En 2003, l'économie russe a eu 29,7 milliards de dollars d'investissements étrangers, 1,5 fois de plus qu'en 2002, rapporte le Comité d'Etat aux Statistiques.
Comment interpréter ce chiffre ? En termes absolus, il n'est pas tellement important. Car c'est moins que le montant des investissements étrangers réalisé dans l'économie de la Chine en 2001, une année de crise, lorsque rares étaient ceux qui osaient investir où que ce soit (47 milliards). Et à peine comparable aux investissements réalisés par la Chine elle même dans le monde entier en 2003 : 35 milliards. Enfin, ce chiffre ne peut en aucune manière être comparé à ce qui a été investi dans cette même Chine, ou aux Etats-Unis, ces deux leaders de la mobilisation de capitaux étrangers, de nos jours.

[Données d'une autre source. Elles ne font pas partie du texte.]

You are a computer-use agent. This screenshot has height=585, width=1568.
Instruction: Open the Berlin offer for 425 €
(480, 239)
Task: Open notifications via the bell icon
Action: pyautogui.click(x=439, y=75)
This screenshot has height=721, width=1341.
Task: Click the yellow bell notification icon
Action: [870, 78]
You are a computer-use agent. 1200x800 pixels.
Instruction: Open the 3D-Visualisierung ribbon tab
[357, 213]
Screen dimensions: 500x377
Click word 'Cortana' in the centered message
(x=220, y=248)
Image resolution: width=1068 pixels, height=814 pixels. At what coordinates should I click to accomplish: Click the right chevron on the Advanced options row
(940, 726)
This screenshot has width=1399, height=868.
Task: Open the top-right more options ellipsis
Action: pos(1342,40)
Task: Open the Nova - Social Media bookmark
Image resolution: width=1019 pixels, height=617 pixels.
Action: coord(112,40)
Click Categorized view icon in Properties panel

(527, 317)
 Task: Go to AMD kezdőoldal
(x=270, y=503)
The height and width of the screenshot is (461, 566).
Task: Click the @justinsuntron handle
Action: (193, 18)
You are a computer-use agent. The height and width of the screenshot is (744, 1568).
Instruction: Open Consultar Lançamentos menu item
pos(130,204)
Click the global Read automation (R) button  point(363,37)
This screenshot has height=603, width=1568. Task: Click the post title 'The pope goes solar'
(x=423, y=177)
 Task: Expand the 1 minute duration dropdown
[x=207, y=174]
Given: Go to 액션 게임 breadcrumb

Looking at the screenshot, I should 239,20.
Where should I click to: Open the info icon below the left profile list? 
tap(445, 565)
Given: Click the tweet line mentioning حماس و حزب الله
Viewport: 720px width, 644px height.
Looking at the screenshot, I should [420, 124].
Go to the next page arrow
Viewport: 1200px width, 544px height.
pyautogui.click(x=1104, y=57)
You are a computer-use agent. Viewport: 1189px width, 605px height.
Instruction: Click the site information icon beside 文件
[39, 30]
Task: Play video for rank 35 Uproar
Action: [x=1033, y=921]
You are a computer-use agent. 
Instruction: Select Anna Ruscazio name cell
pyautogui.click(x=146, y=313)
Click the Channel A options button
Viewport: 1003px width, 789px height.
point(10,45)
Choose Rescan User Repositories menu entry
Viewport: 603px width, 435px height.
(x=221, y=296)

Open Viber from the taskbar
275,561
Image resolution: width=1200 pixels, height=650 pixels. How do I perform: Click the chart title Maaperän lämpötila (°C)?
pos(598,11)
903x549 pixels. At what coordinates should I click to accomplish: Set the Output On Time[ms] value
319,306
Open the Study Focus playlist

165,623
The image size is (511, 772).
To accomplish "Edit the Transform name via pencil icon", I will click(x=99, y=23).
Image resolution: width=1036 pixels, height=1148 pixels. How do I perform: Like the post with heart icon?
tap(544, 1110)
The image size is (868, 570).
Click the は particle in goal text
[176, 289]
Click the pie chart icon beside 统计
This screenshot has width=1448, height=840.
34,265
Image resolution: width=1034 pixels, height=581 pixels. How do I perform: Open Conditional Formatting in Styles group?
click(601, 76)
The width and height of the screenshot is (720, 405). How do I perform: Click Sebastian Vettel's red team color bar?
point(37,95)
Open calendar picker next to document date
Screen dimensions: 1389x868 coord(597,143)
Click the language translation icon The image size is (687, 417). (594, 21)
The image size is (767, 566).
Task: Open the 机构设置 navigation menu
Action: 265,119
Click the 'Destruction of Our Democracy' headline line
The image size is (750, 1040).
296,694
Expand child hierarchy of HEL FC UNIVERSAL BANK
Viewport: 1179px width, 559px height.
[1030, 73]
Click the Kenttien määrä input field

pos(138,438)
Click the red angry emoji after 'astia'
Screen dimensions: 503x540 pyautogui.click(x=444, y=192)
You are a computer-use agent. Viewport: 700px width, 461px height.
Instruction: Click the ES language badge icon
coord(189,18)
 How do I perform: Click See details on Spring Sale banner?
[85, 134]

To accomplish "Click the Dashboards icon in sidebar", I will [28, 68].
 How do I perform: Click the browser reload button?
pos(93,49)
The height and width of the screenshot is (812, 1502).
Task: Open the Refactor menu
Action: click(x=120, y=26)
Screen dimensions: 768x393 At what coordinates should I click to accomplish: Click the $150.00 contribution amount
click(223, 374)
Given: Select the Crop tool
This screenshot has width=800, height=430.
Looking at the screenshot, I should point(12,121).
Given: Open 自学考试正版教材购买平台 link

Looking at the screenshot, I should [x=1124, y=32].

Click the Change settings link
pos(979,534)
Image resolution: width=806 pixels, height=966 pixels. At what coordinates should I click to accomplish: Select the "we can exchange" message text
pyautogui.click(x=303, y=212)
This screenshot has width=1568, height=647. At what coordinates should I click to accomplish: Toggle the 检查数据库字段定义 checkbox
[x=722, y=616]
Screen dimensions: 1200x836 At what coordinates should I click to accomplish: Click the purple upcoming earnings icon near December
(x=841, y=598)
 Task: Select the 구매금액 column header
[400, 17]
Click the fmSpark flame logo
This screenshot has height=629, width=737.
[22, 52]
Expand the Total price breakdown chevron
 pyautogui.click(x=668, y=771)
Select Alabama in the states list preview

Pourtant, ce bond de 50% mérite une attitude plus que sérieuse. Y compris en Russie, où les appréciations pessimistes ne manquent toujours pas. Aujourd'hui, en réponse à ces bonnes statistiques, il faut s'attendre à une multitude de "oui, mais...". On vous rappellera par exemple que l'économie du pays est largement basée sur les exportations de matières premières, que les investisseurs étrangers se heurtent à de nombreux obstacles juridiques et autres, et beaucoup d'autres choses encore qui sont, quoi qu'on en dise, justes. Mais le fait que près de 40% des investissements de 2003 soient allés dans l'industrie est un fait éloquent en soi. C'est une nouvelle étape du développement, la première ayant commencé par les services et les infrastructures. La hausse des investissements dans l'économie russe permet de faire des prévisions optimistes. "Dans 10, 20 ou 40 ans nous verrons monter une nouvelle classe de puissances qui sont aujourd'hui plus voyantes au niveau régional mais qui ont déjà été des puissances mondiales". C'est l'avis que David Rothkopf, de la Fondation Carnegie, a donné à Davos. La montée record des investissements étrangers en Russie est à voir dans ce contexte justement.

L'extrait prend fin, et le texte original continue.